The assassination of Belaïd in February, then Brahmi in July created real electroshocks. Ennahdha succeeded, in the absence of an adequate response from the Popular Front, to absorb the shock of the first murder. But at present it is still suffering the effects of the assassination of Brahmi. The political crisis, which is the most obvious expression of this, continues, despite the start of the "national dialogue". The economic and social situation is quite catastrophic; the deteriorating security situation, because, in particular, of the proliferation of jihadist and terrorist groups , as well as the numerous mistakes and incompetence of the Islamists in power, is an important part of the problem. But the energetic and very appropriate reaction of the leadership of the PF in response to the murder, which was to issue a call for the Tunisian people to mobilize, to drive the Islamists from power, also contributed to weakening and isolating Ennahdha.
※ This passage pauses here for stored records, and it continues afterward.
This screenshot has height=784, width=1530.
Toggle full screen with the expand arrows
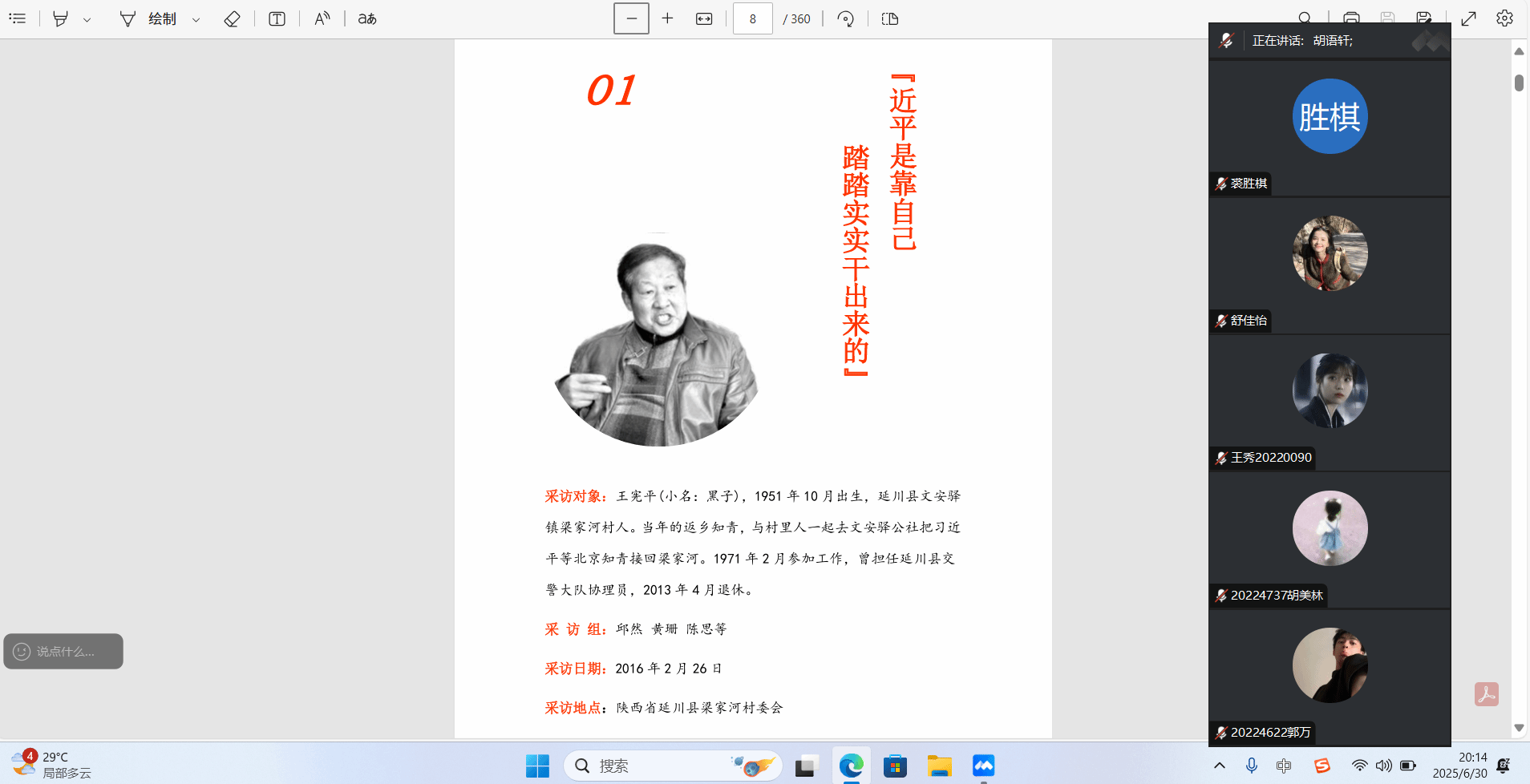(1468, 18)

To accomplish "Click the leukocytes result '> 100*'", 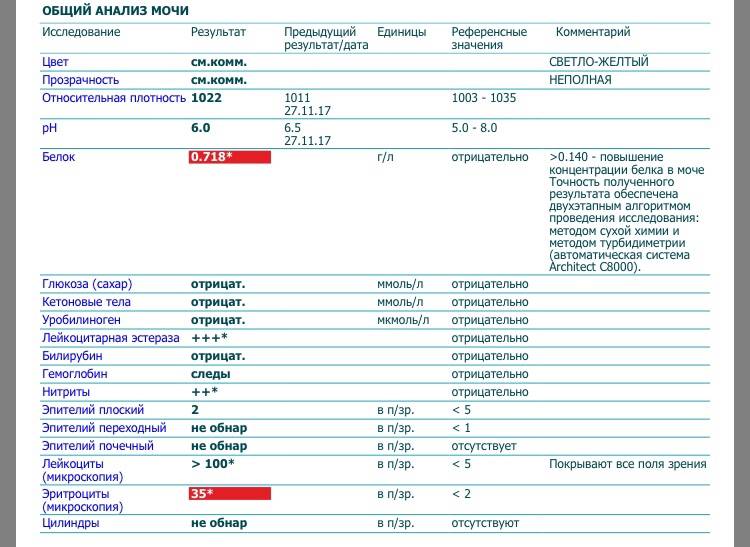I will (213, 464).
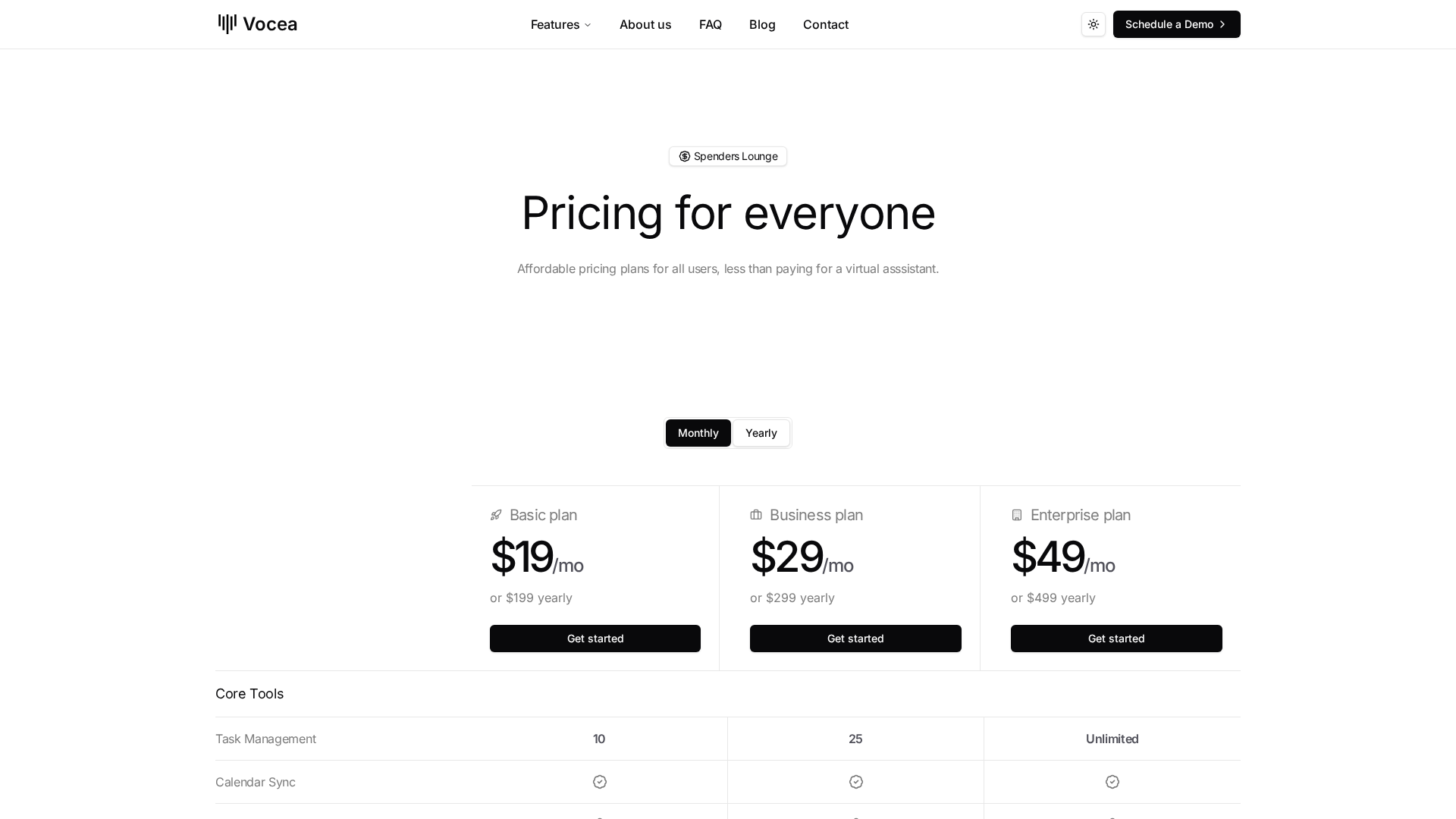Get started with the Enterprise plan
This screenshot has height=819, width=1456.
[x=1116, y=639]
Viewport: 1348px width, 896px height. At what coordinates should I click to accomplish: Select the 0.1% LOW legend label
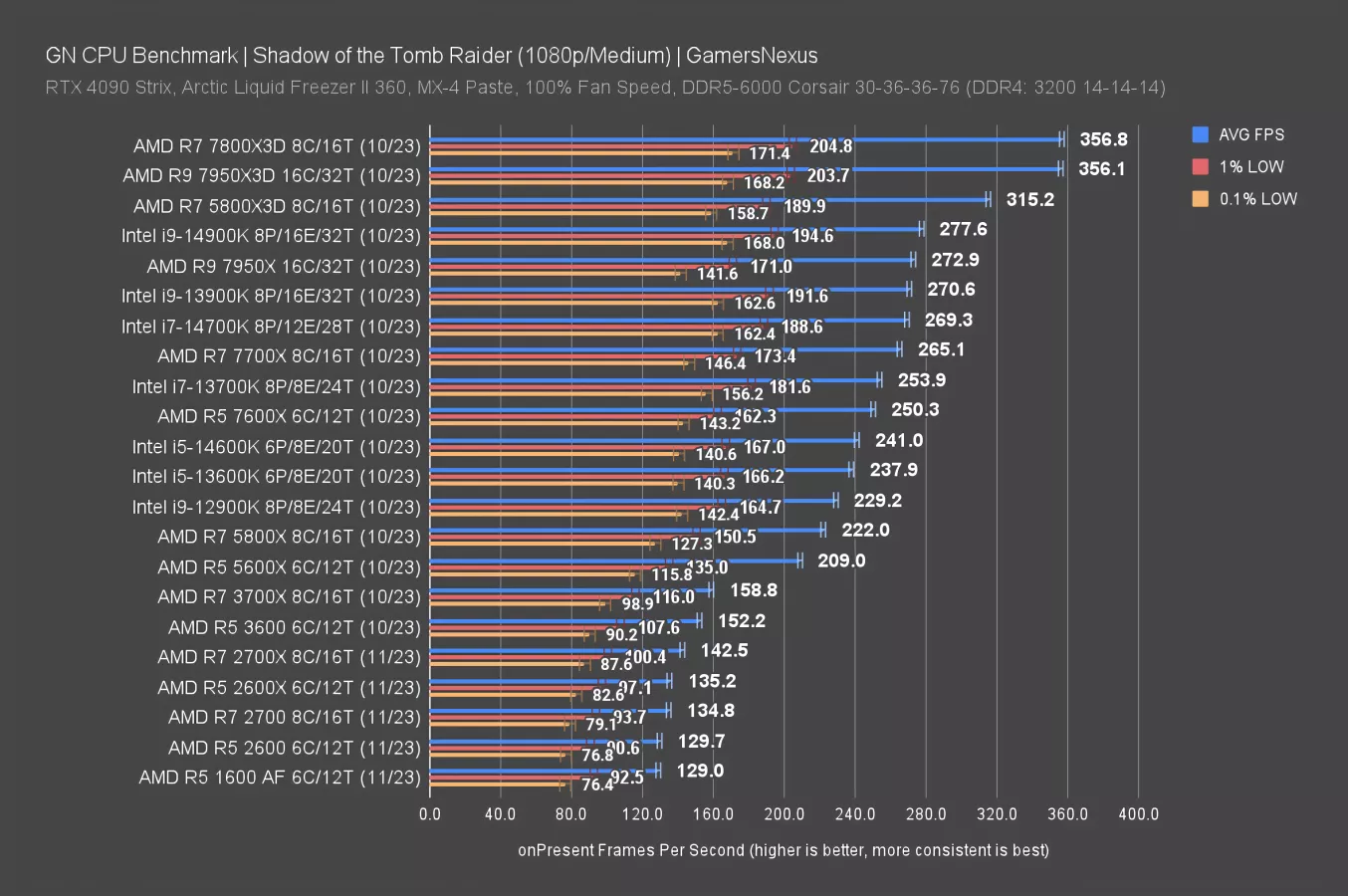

The call of the FP had a broad echo. The mobilization had a rising momentum in Tunis, as it did everywhere in the country, and it culminated in the huge demonstrations on 6 and 13 August in Tunis. Parallel to the extension and radicalization of the revolutionary movement, the pressure on the leadership of the FP from the bourgeois parties and the embassies of the imperialist states, as well as the leadership of the trade union confederation and the employers’ organization, have increased, seeking to direct it on to the road of the "national dialogue". From the beginning, Nida Tounes, the main bourgeois party, latched on to the PF in the framework of the NSF, which emerged just hours after the PF had launched the famous "call to the people."

The objective of Nida Tounes, a modernist version of Ennahdha, is clear: on the one hand stop the rise of the FP, deflect it from its revolutionary line; and on the other get Ennahdha to tone down its behaviour, in order to force it to normalize its relations with Nida Tounes and to form around them a broad political coalition whose main task will be political support to the new government, and whose objective is to implement the agreement reached on June 7 with the IMF. As for the elections, they depend on the ability of the government and the political coalition supporting it to carry out the policy of austerity as well as paving the way for elections which will aim to consolidate the victory of the counter-revolution. But we are not there yet! Far from it.

The leadership of the Popular Front is making a mistake when it agrees to dialogue with bandits, while for the last three years the masses have been taking a fairly obvious anti-imperialist and anticapitalist orientation. It is also mistaken when it favours dialogue with the product of the degeneration of the propertied classes, instead of the path of revolution traced by the revolutionary insurrection that began on December 17, 2010. Whatever the reasons for this rightward shift, the consequences will be disastrous for the revolutionary process, unless this leadership quickly corrects its line, while there is still time to do so.

The FP has a lot of work on its plate! It has a revolutionary process that it must lead to the end. It must, in addition to the need to correct its present orientation, engage, without delay, the battle against the harsher austerity policy and the deepening capitalist liberalization which is dictated by the agreements with the European Union, the IMF and the World Bank. It must pursue the mobilization in order to sweep away the institutions and the authorities that came from the elections of 23 October, and it must continue the struggle for the defence of fundamental freedoms. It must arm itself with clear tasks and perspectives, and help the working classes to participate consciously in their self-liberation. To have a better chance of succeeding in these heavy tasks, the FP has an interest in continuing to build its organization, which it has abandoned in recent months in favour of the structures of the NSF.